参考までに、高校の卒業資格を取ることができる、日本のバレエ学校をいくつか紹介しておく。ちなみに僕の妻は13歳から山本禮子バレエ団の付属研究所で寮生活をしながら地域の高校に通っていたよ。

  • 東京高等バレエ学校:海外のバレエ学校と似たような課目を履修できます。民間のバレエ団体と提携し、通信制高校のプログラムを利用して一般教育とバレエ教育を両立させています​。
  • 明蓬館高等学校 バレエダンサーコース:こちらも通信制高校のプログラムを利用し、バレエ教育を提供する民間の学校です​。
  • 山本禮子バレエ団:民間のバレエ教室として運営されており、幼児から大人まで幅広い年齢層のバレエ教育を行っています​。地域の高校の体育コースとしてバレエ団付属研究所で受けるレッスンがプログラムされています。
  • 品川学藝高等学校:日本で数少ない「学業」と「バレエ」の両立をめざす全日制高等学校です。一般教科とバレエの実技教科をバランスよく両方学ぶことができます。

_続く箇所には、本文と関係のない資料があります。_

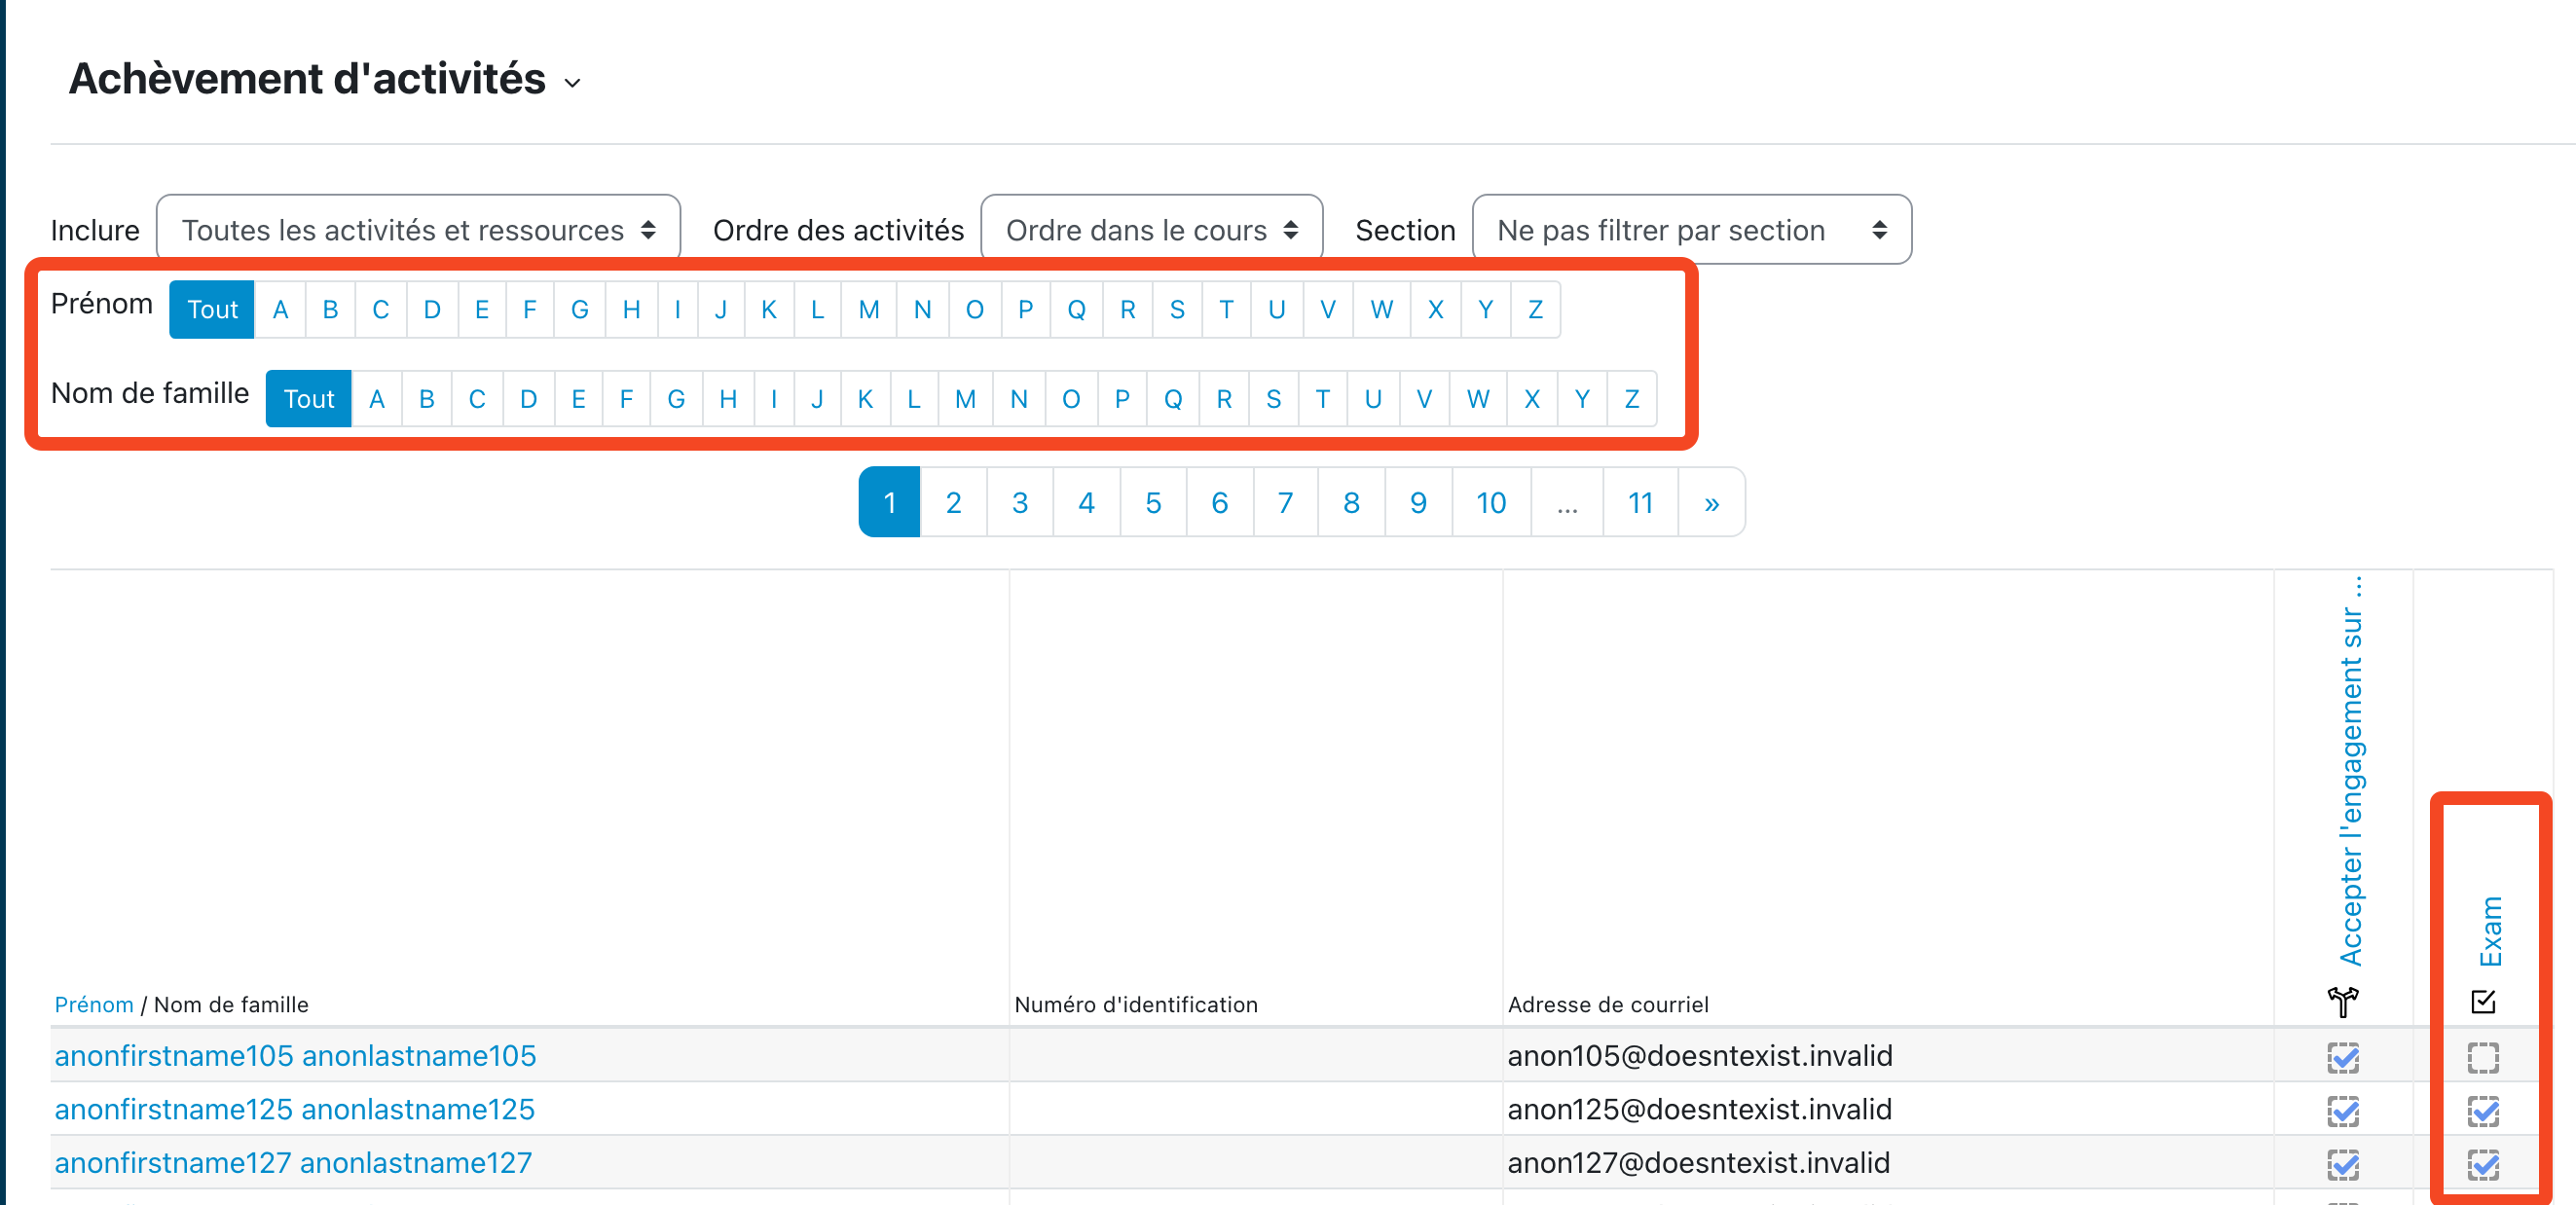This screenshot has width=2576, height=1205.
Task: Go to page 5 of results
Action: pyautogui.click(x=1153, y=503)
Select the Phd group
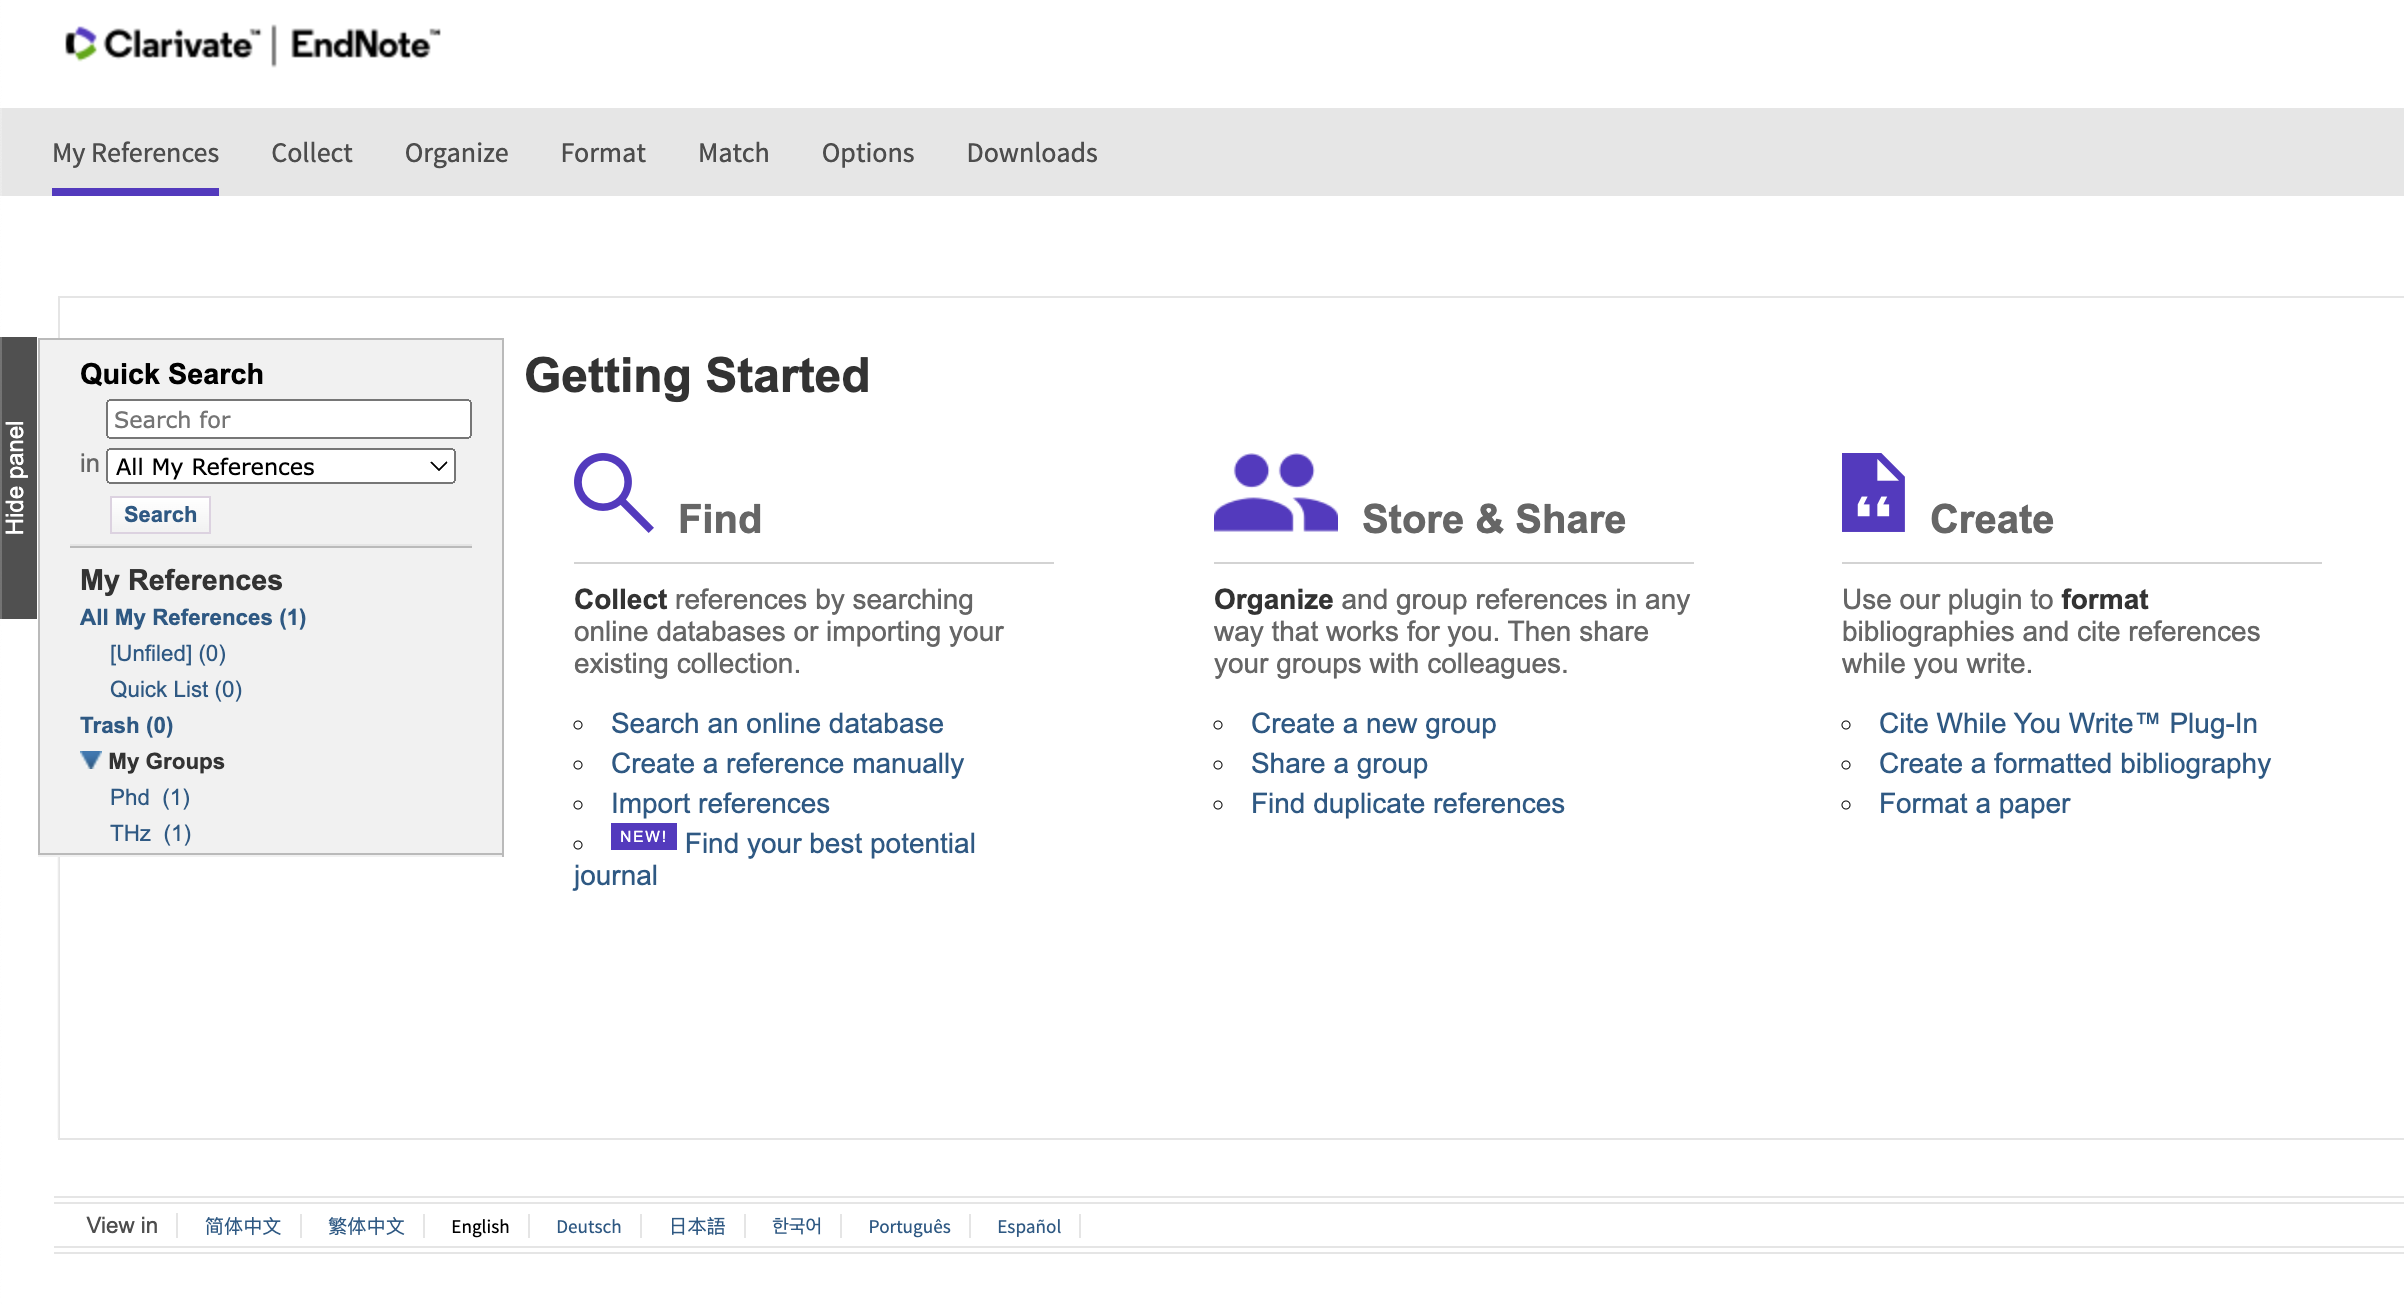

色々と調べた結果、海外の代表的なバレエ団と同じような教科を受けることは日本でもできるようです。しかし、全国規模でみるとやはり少数であり、民間経営のため就学にはお金もかかります。

イチバンの違いは「一般教科の成績が悪くてもバレエの進路に影響しない」点だと思います。

日本で通信制教育などで得られる高校卒業資格は、もちろん成績が悪ければ手に入りませんが、バレエの成績が優秀であれば、国内外のバレエ団に入団するチャンスはあります。

ところが、パリ・オペラ座バレエ学校で一般教科の成績が悪ければ、進学ができず、パリ・オペラ座バレエ団に入団することもできません。ワガノワ・バレエ・アカデミーも同様です。

まとめ

「文武に秀でたバレエダンサーを育てる」という観点でみれば、確かにフランスやロシアの方が充実しているように見えます。一方で日本は、バレエの教育は民間が行い、学校教育は提携校や通信制の学校で他の生徒たちと一緒に授業を受けることから、より多様な将来への選択肢が開かれているということもできるかもしれません。

海外は子供の頃から国が多額の税金をかけて優秀なバレエダンサーを育てるわけですから、大人になってもバレエが社会的に手厚く保護されるのは納得できます。

一方で日本のバレエは国家による手厚い保護はないのですから、バレエ以外の時間をどういった勉強に当てるべきなのか、いち民間のバレエ教室で提供できるものは何か、世界標準を目指すべきなのか、地域に根ざした独自性、ローカルスタンダードに着目するべきか、改めて考えてみる必要がありそうです。